Testing the magnetic distance

A project log for Ergonomic handheld mouse / keyboard alternative

A wireless input alternative that's actually ergonomic!

Shervin EmamiShervin Emami 08/26/2018 at 03:110 Comments

I received my low, mid and high sensitivity magnetic sensors, and my low, mid and high strength magnets, to cover a very wide range of magnetic sensitivity. A whole smorgasbord of magnets and magnetic sensors!

(Notice the 4 different tiny magnets on the bottom of the photo)

First I grabbed the most sensitive magnetic sensor, and soldered it onto a random SMD prototyping board, and tested if I could detect the metal pole that is already part of the exerciser. Unfortunately the pole wasn't magnetic at all, so I knew I'd need to glue an actual magnet to the end of the metal pole instead.
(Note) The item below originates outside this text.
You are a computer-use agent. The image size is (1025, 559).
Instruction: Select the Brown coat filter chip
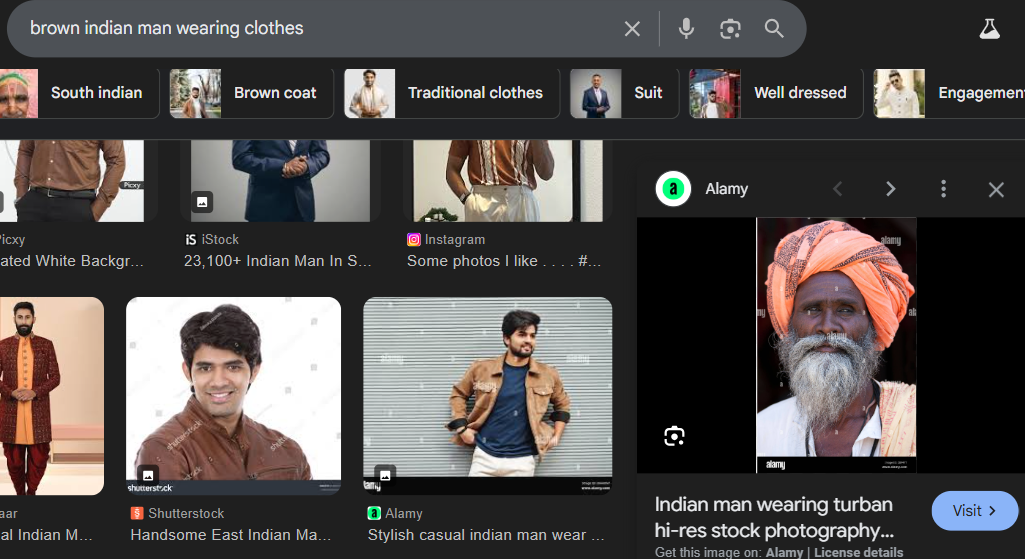tap(251, 93)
So then I did a quick test of a random magnet and a random sensor, and I could definitely detect that! I tried various combinations, and found that if I use a high strength magnet or a highly sensitive sensor, then unfortunately each finger effects multiple sensors. Or if I use a weak magnet or a weak sensor, there isn't any interference between fingers but I can't detect the whole range of movement, meaning I'd have to squeeze to the end before it gets detected. But if I use just the right amount of magnetic strength and sensitivity, it works perfectly! Detection of the full motion range and with interference between fingers! The best results were by using this combination:

After I knew which magnet and which sensor to use, it was time to actually install one into each finger of the exerciser!